Throughout most of the Permian, Earth's land masses had merged into the mega-continent of Pangea. Then, in the Triassic (about 200 million years ago), the Tethys Sea began to form, rifting the northern Continents (Laurasia) from the southern Continents (Gondwana); the latter included South America, Africa, Antarctica and Australia. About 160 million years ago, the northern Atlantic started to open, dividing future North America from Eurasia, and Madagascar broke from Africa, drifting south to join the Antarctica-India land mass.

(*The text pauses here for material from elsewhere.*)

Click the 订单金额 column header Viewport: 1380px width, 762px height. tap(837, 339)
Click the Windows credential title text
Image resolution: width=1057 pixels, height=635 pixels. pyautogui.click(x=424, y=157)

Marsupials arose in North America during the Cretaceous Period, some 100 million years ago; other mammals had become eutherians (placental mammals) and were beginning to colonize the northern Continents. Just before marsupials spread southward and eastward through Gondwana, the southern Atlantic split Africa from South America and Madagascar rifted from Antarctica, eventually docking off the coast of Africa. About 90 million years ago, India broke from Antarctica, heading toward its collision with southern Asia; South America drifted into isolation 75 million years ago and Australia followed suite 20 million years later.

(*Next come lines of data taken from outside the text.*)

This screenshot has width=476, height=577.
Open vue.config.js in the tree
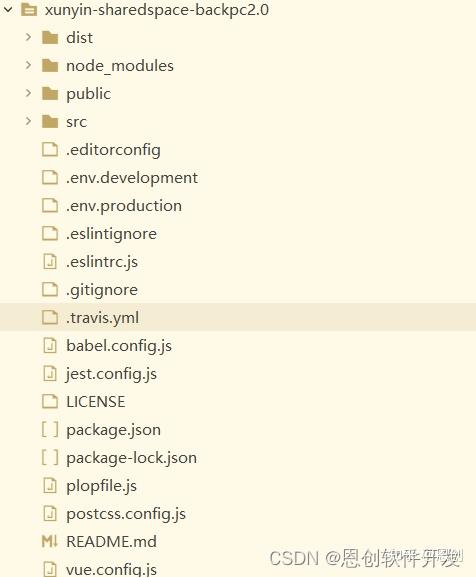click(111, 569)
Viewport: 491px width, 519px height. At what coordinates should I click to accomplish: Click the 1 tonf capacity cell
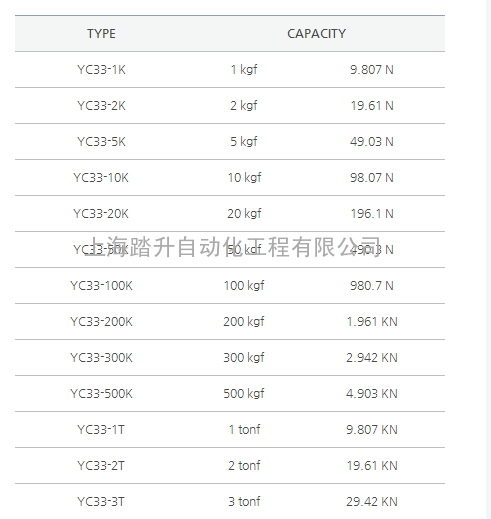(244, 430)
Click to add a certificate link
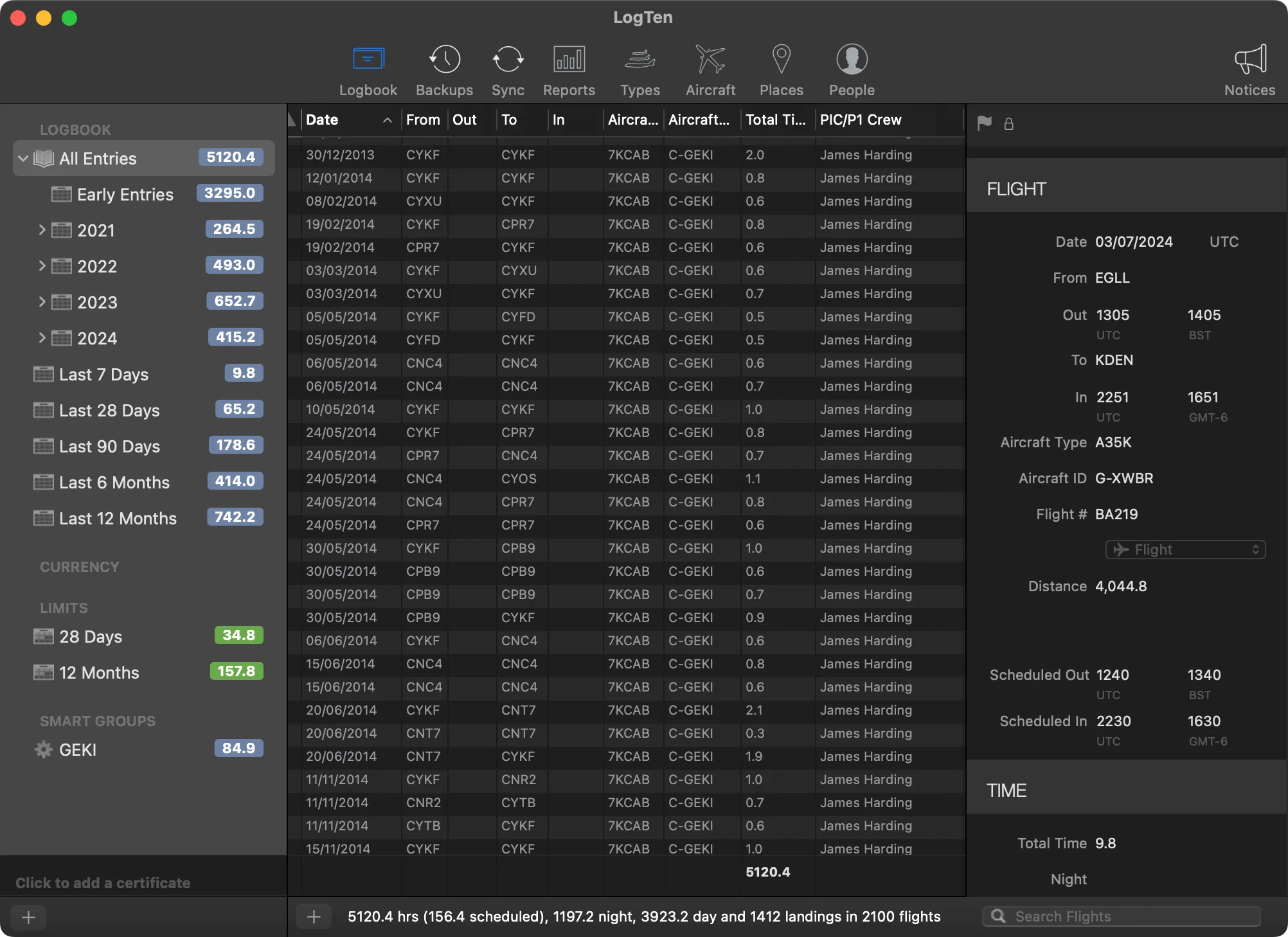Viewport: 1288px width, 937px height. click(x=102, y=882)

Marsupials had spread through South America, Antarctica, India and Australia before these latter rifts developed. Those that remained in North America were rapidly displaced by eutherians and, when India merged with Asia, 60 million years ago, the same occurred in that region. South America's marsupials managed to hold on during its prolonged isolation but those in Antarctica succumbed to the climate as that Continent drifted to the South Pole; only those in Australia, free from the competition of eutherians, thrived and diversified. Finally, after Panama lodged between North and South America, some 3 million years ago, the Virginia opossum, our Continent's lone marsupial, spread back from the south.